O Indicador de Incerteza da Economia Brasil (IIE-Br), calculado pela Fundação Getulio Vargas, chegou ao mais alto nível da série histórica em abril deste ano, passando dos 200 pontos. O indicador é a conjugação do Indicador de Mídia (IIE-Br Mídia), que corresponde aos 80%, com o Indicador de Expectativa (IIE-Br Expectativa), representando 20%. O componente de Mídia, que tem peso maior no indicador, registrou importante aumento no mês de abril, saltando para 195.3 pontos, impactado pela pandemia de Covid-19.

Na prévia de maio, o IIE-Br Mídia mostrou uma certa acomodação (179.4). O movimento não foi muito diferente em outros 20 países acompanhados pelo Economic Policy Uncertainty Project, que calcula o índice de incerteza dessas nações, com metodologia semelhante ao IIE-Br Mídia da FGV. A maioria dos países analisados atingiu o pico da Covid-19 em março, quando houve aumento abrupto da incerteza, seguido de alguma acomodação. Mesmo tendo desacelerado em muitos países, o indicador se manteve historicamente elevado na maioria deles.

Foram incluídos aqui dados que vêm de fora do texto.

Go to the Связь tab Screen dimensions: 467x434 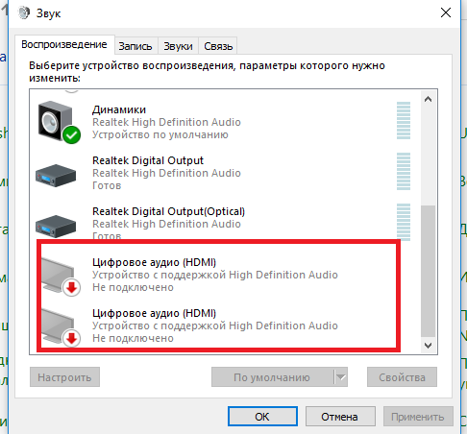[218, 46]
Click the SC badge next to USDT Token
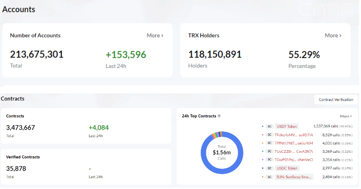The width and height of the screenshot is (361, 189). click(269, 126)
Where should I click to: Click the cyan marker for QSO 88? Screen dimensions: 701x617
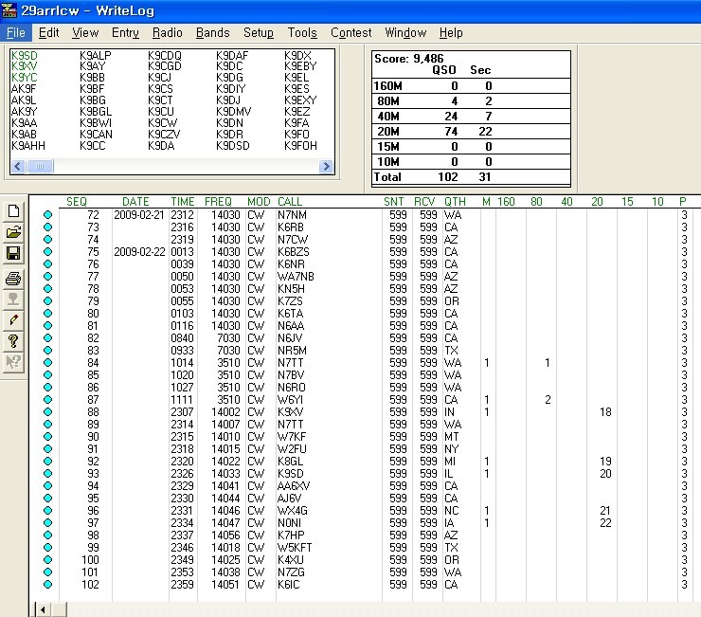point(48,412)
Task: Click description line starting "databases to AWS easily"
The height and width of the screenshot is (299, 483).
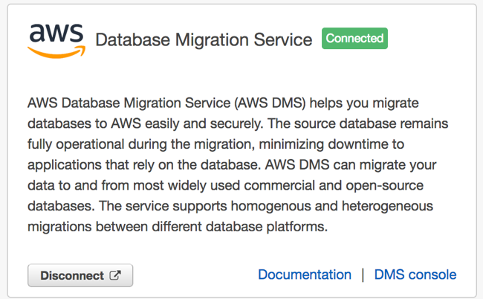Action: point(238,123)
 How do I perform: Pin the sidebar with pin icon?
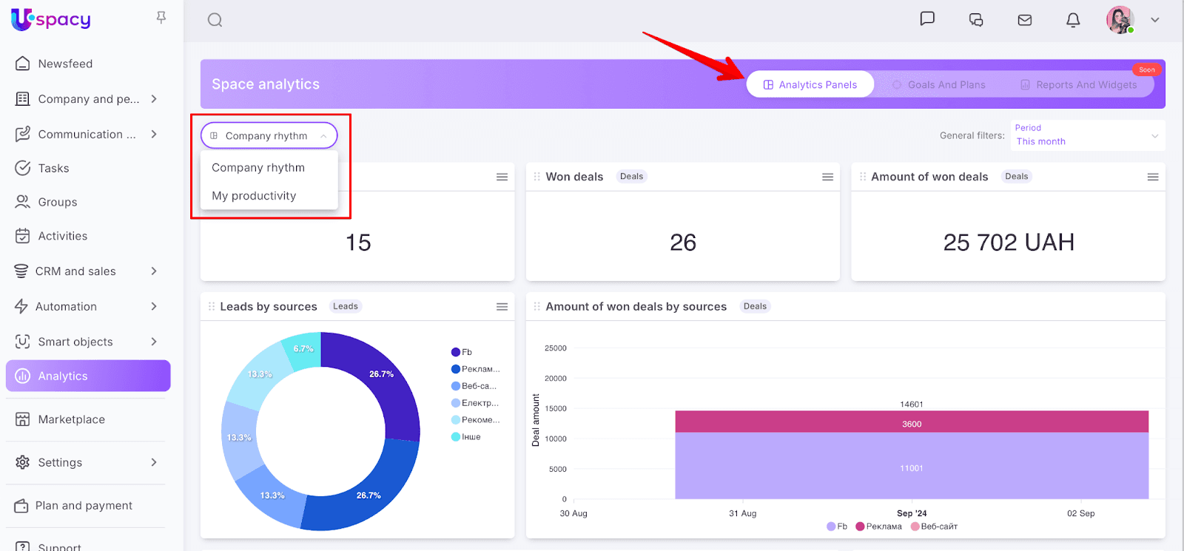pos(161,18)
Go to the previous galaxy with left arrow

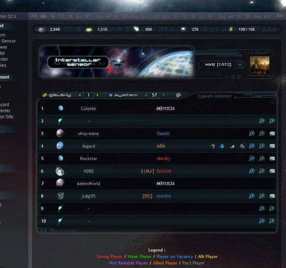(x=80, y=95)
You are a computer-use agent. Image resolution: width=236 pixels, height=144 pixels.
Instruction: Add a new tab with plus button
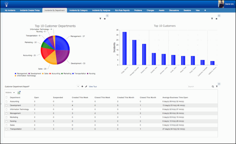pos(205,10)
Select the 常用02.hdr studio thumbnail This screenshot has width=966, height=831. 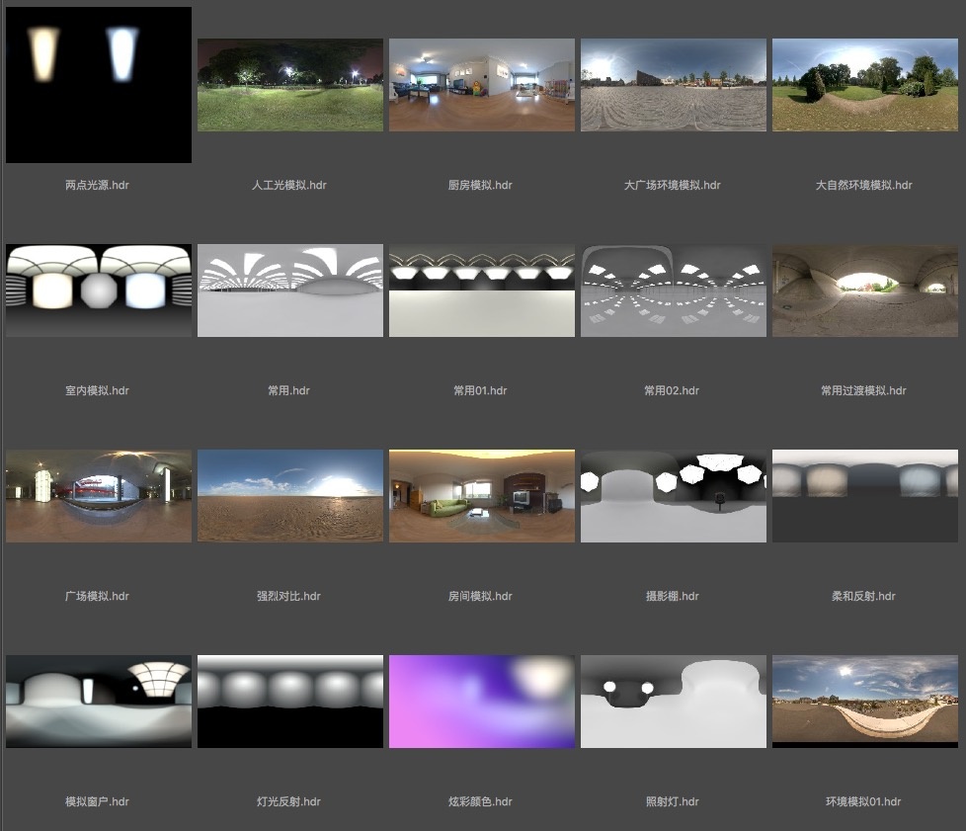coord(674,291)
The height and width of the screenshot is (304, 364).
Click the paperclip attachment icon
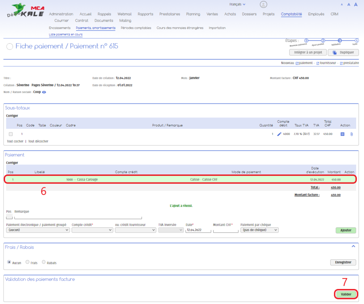(x=352, y=134)
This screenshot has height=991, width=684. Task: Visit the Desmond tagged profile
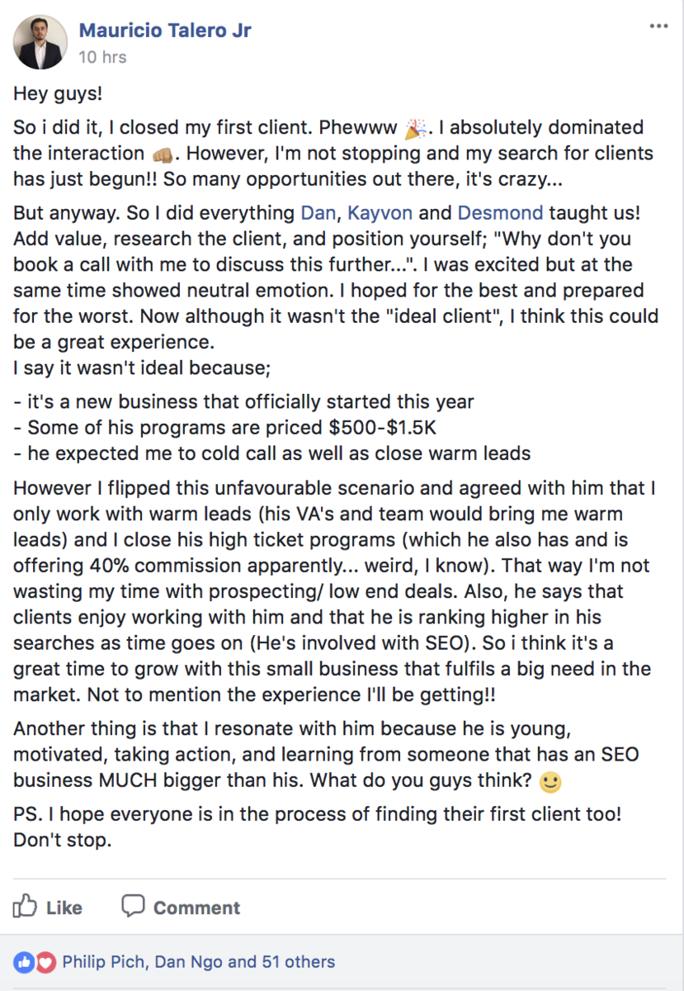tap(500, 213)
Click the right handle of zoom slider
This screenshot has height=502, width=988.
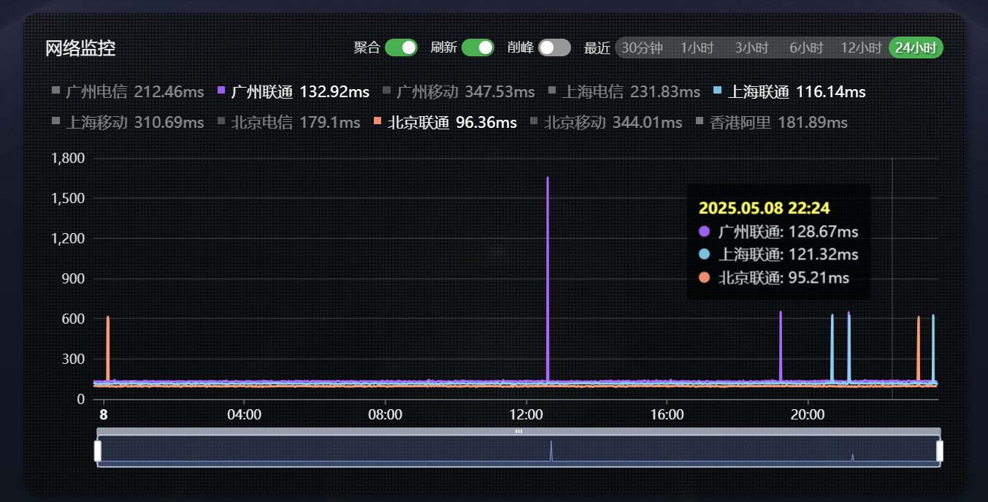940,451

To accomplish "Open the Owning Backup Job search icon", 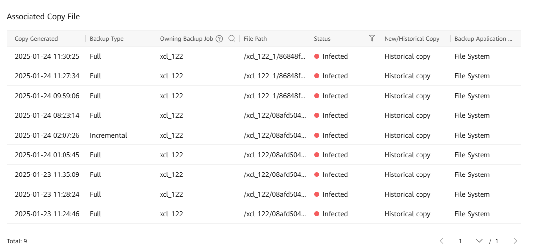I will [x=232, y=39].
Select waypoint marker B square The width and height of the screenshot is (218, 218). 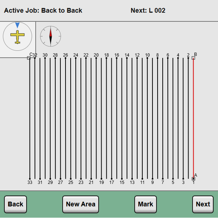click(x=193, y=58)
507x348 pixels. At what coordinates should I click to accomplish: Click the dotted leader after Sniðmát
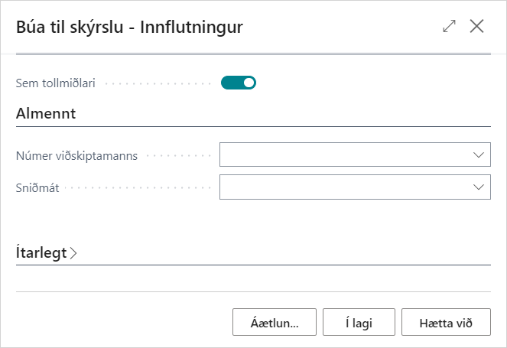tap(138, 187)
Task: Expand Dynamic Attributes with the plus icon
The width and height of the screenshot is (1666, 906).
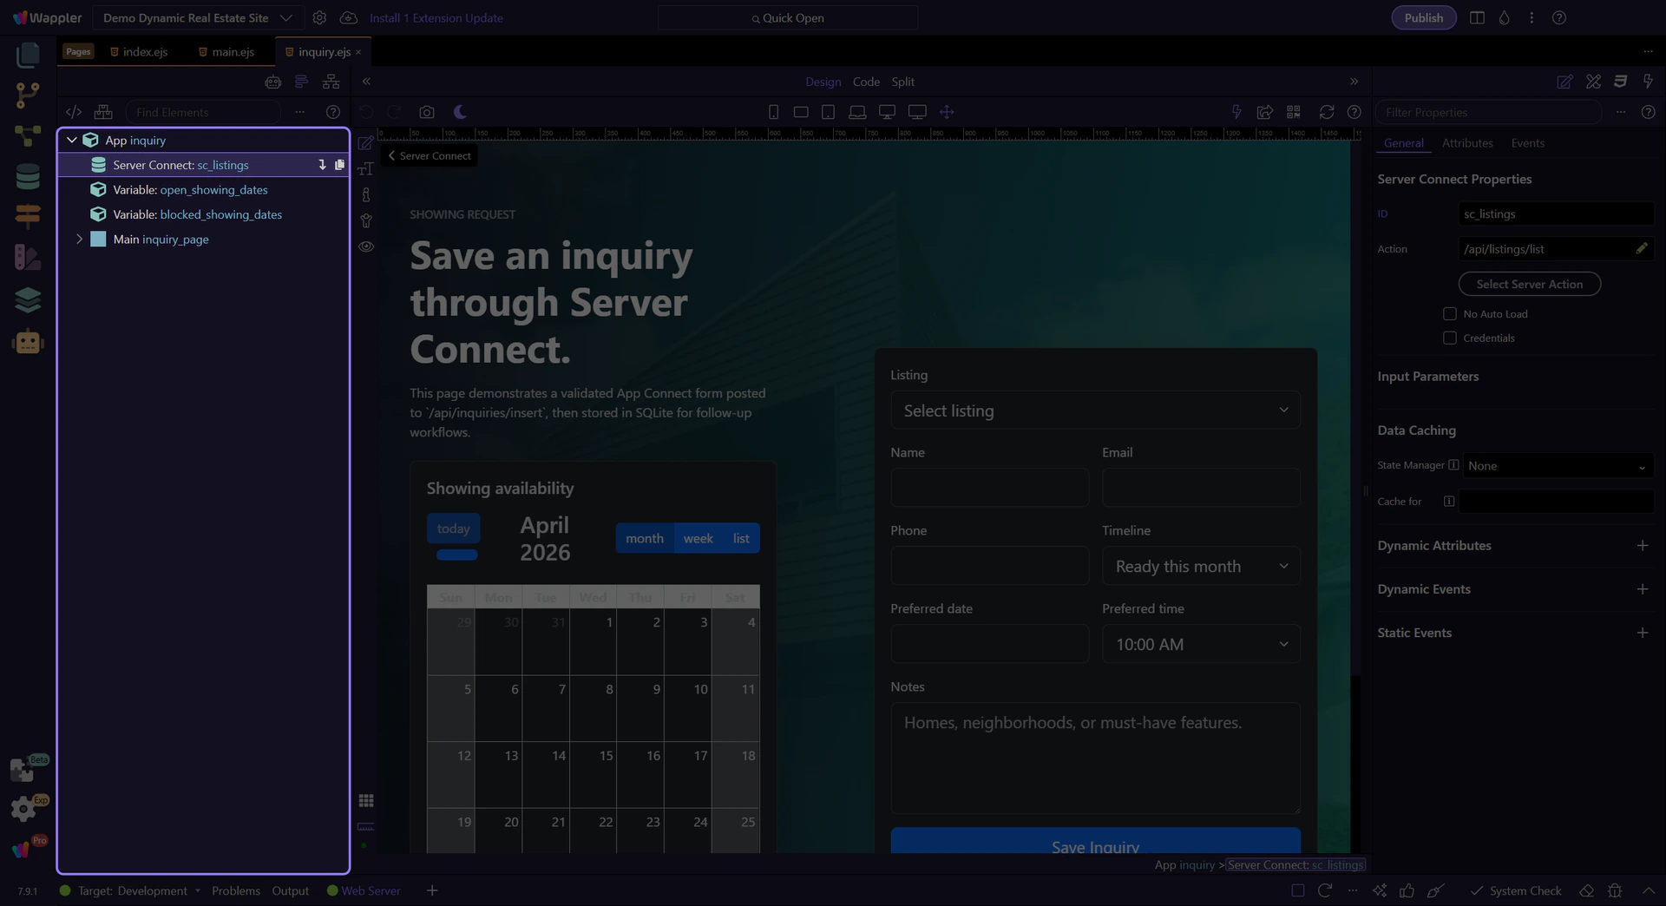Action: pyautogui.click(x=1642, y=546)
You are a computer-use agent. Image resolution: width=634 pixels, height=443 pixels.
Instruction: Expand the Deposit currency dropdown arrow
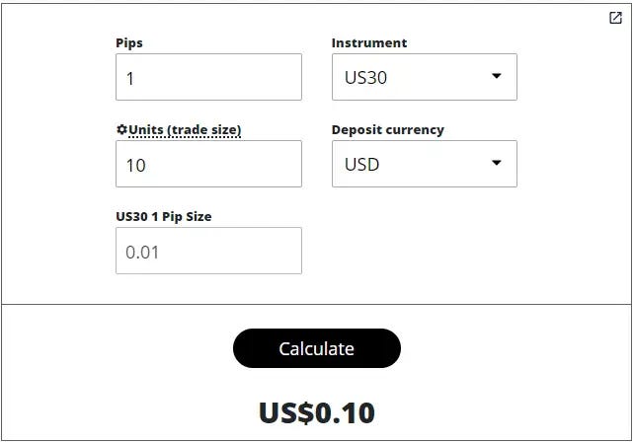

A comparação foi feita pela economista Anna Carolina Gouveia, pesquisadora do Instituto Brasileiro de Economia da Fundação (FGV IBRE), com o objetivo de compreender melhor o comportamento da incerteza no Brasil. Em março, houve forte incremento, com uma variação superior a 15 pontos em 16 dos 21 países pesquisados. Em abril, China (189.2), Rússia (178.4) e Singapura (163.4) foram os que tiveram nível de incerteza (Mídia) mais próximo do registrado no Brasil.

“Além da incerteza associada à pandemia de Covid-19, comum a quase todos os países, o Brasil conta com alguns fatores que impulsionaram ainda mais o indicador. Primeiro, o país apresentava um crescimento fraco mais de três anos após uma grande recessão e buscava reequilíbrio macroeconômico. A crise de saúde lançou grande incerteza sobre os próximos passos da agenda econômica. Em segundo lugar, enquanto em muitos países a pandemia motivou movimentos de união nacional, aqui esta incerteza advinda do ambiente político também atingiu recordes em abril. Por fim, a própria evolução de número de contágios e mortes no país continua em fase ascendente nestes últimos dias”, ponderou Anna Carolina.

*Fonte: Economic Uncertainty Project e FGV (Brasil) Elaboração: Autora
Obs: para fins de comparação, as séries de indicadores de incerteza de todos os países foram padronizadas para apresentarem média de 100 pontos e desvio padrão de 10 pontos entre 2006 e 2015.

Se for considerado o percentual de elevação nos últimos 12 meses, o Brasil também aparece no topo da lista – o crescimento foi de 72.4%, seguido por Estados Unidos (63.7%), México (60.2%), Rússia (59.7%) e Coréia do Sul (43.4%).

*Fonte: Economic Uncertainty Project e FGV (Brasil) Elaboração: Autora

Um ponto curioso entre os países analisados é que em alguns casos o pico recente da incerteza não foi durante a pandemia. A China, primeiro país a apresentar casos de Covid-19, já vinha de um ambiente de incerteza elevada desde o ano passado, em função principalmente da guerra comercial com os EUA. O Economic Policy Uncertainty Index (EPUI) para aquele país atingiu o nível máximo em dezembro de 2019. O Reino Unido viveu um grau de incerteza ainda maior do que o atual em 2019, durante o período mais tenso do Brexit. O Chile experimentou níveis de incerteza próximos aos níveis atuais em novembro e dezembro do ano passado, por conta das manifestações que pediam melhorias sócio estruturais.

Aqui no Brasil, a pesquisadora e o economista Aloisio Campelo Jr., superintendente de Estatísticas Públicas do FGV IBRE, já haviam identificado nível elevado da incerteza a partir de 2015 – a média entre meados de 2015 até antes da pandemia ficou em 115 pontos para o IIE-Br (considerando os componentes Mídia e Expectativa), bem acima da média anterior a esse período, que foi de 98.5 pontos.

“Entre 2015 e o final de 2019, fatores de instabilidade interna foram preponderantes. Além de eventos econômicos como a recessão de 2014-2016, o país foi bombardeado por uma sucessão de problemas de natureza política como o impeachment, a crise do governo Temer, a turbulenta eleição de 2018 e a instável relação entre Executivo e Legislativo no atual governo. A incerteza elevada foi um dos fatores a colaborar para o investimento produtivo não ganhar tração depois de 2016”, analisou.